The exam is worth 10% of your final grade (100 points as noted below).

I. Identify and define the significance (15 minutes total, 2 @ 10 points each)
Select two of the following terms, identify it (including an approximate date), and situate it correctly in relation to other important events. Then take special care to EXPLAIN WHY THE TERM IS SIGNIFICANT in the context of the history of modern Western Civilization. Ask yourself: Would history have taken a different course without this event or person? Or: Is this term an example of some important principle that played a role in the later course of history? (Your answer should be yes.) Write down the reason(s) WHY as part of your answer to the ID.
Josef StalinScramble for Africa Treaty of Versailles
Canton systemBolsheviks Russo-Japanese War

II. Essay question: Answer the following question. (50 minutes, 80 points)
Note: in grading these essays, we will be looking for the following:
o. a basic command of facts relating to the origins of the war
a. a thesis statement
b. arguments supporting that thesis
c. use of specific cases or examples in the argument to support the thesis
d. whether counterarguments and counterevidence are addressed.

World War I, which began as a limited war and soon escalated to what was called the "Great War," had both longer-term, structural origins, and short-term causes (such as the assassination of Franz-Ferdinand, the Schlieffen Plan, and escalation due to the alliance system).
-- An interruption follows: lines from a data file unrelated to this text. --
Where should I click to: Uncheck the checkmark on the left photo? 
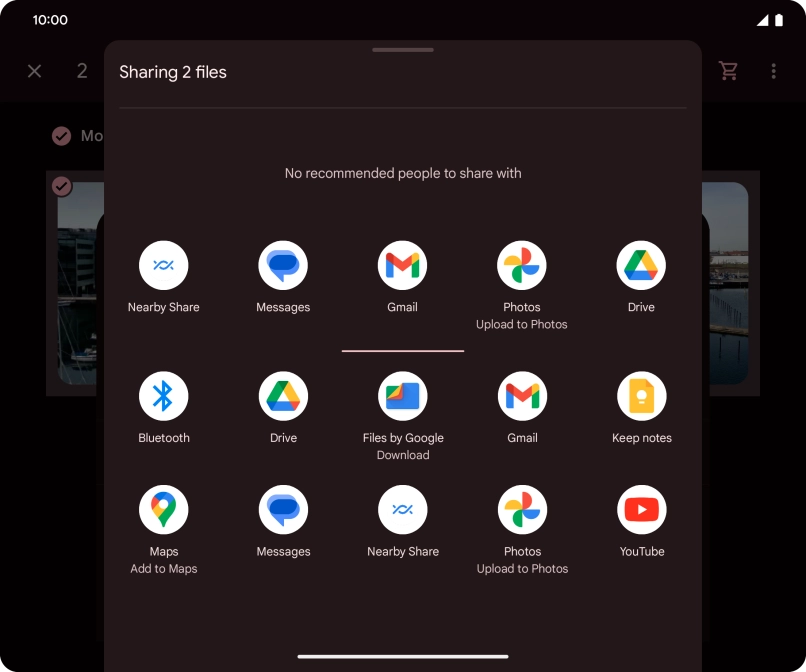tap(62, 186)
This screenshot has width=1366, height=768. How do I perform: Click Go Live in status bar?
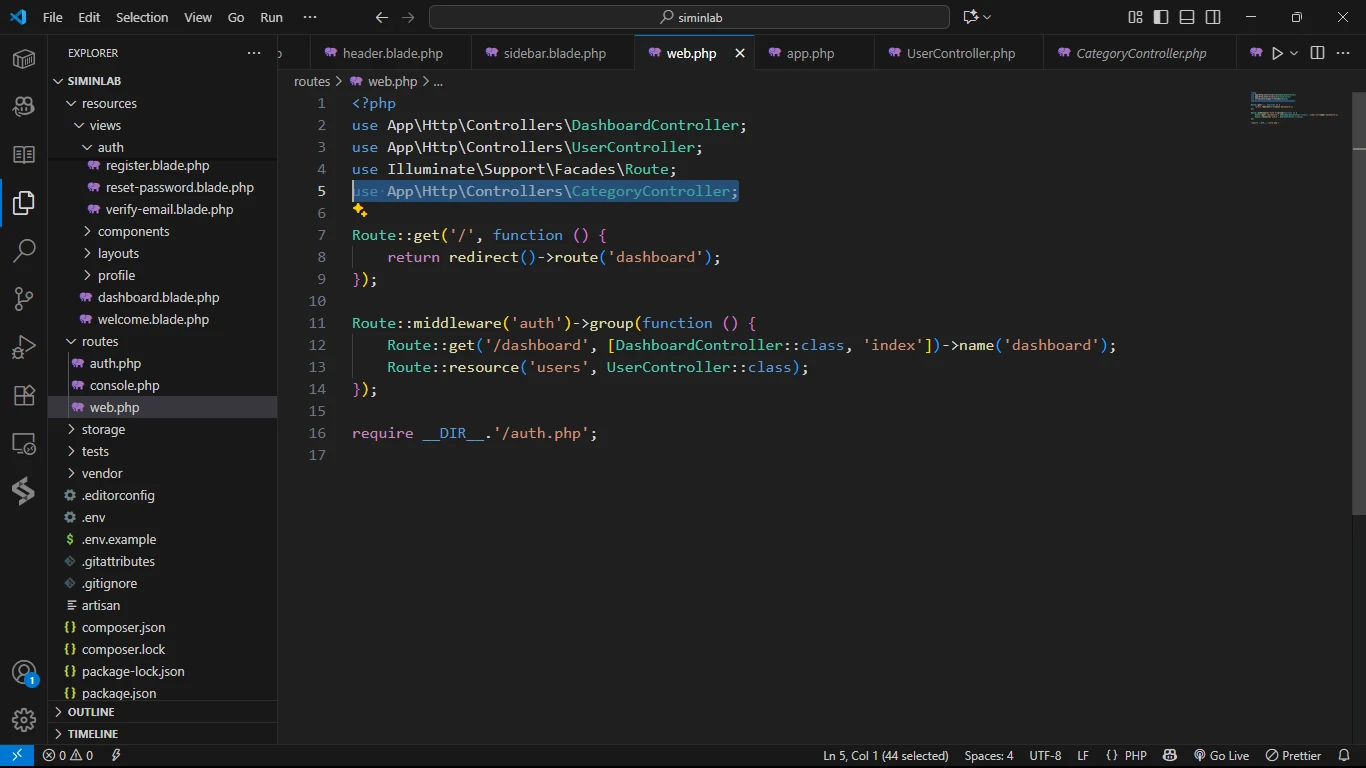(1221, 756)
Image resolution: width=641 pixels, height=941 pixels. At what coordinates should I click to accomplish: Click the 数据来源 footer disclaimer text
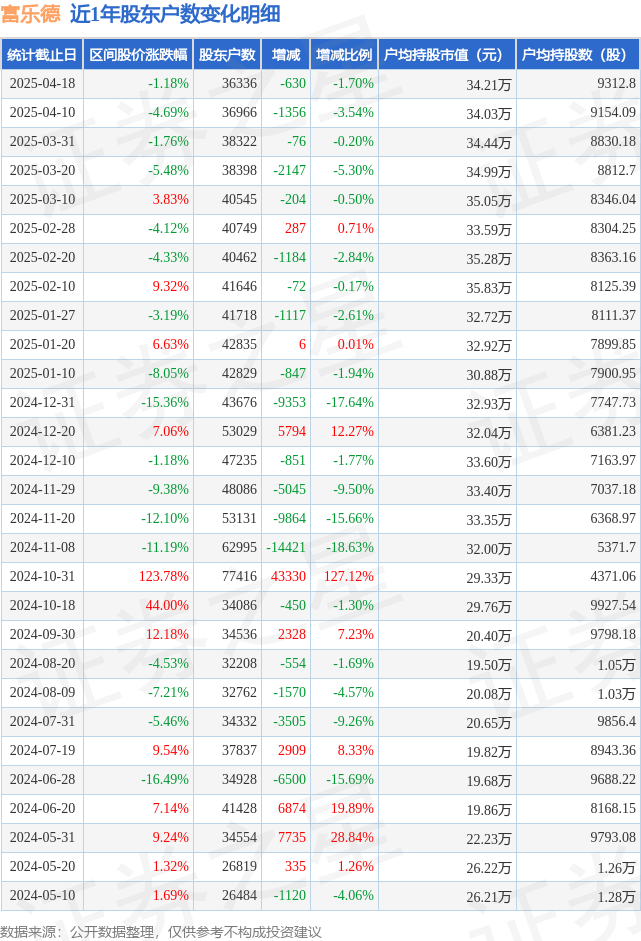tap(161, 932)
For this ranking, you might find it helpful to think about other possible ways in which those causes/ problems could have been resolved or were resolved in other cases before and after World War I.

III. EXTRA CREDIT Source Interpretation. (up to 5 points)

In September 1917 Lenin wrote:

"But from this capitalist democracy-that is inevitably narrow, and stealthily pushes aside the poor, and is therefore hypocritical and false to the core-forward development does not proceed simply, directly and smoothly towards 'greater and greater democracy,' as the liberal professors and petty-bourgeois opportunists would have us believe. No, forward development, i.e., toward Communism, proceeds through the dictatorship of the proletariat …"

Link specific passages of this text to other ideas and texts discussed in this course.
Also, how do specific statements in this text help us to understand the course of the Russian Revolution?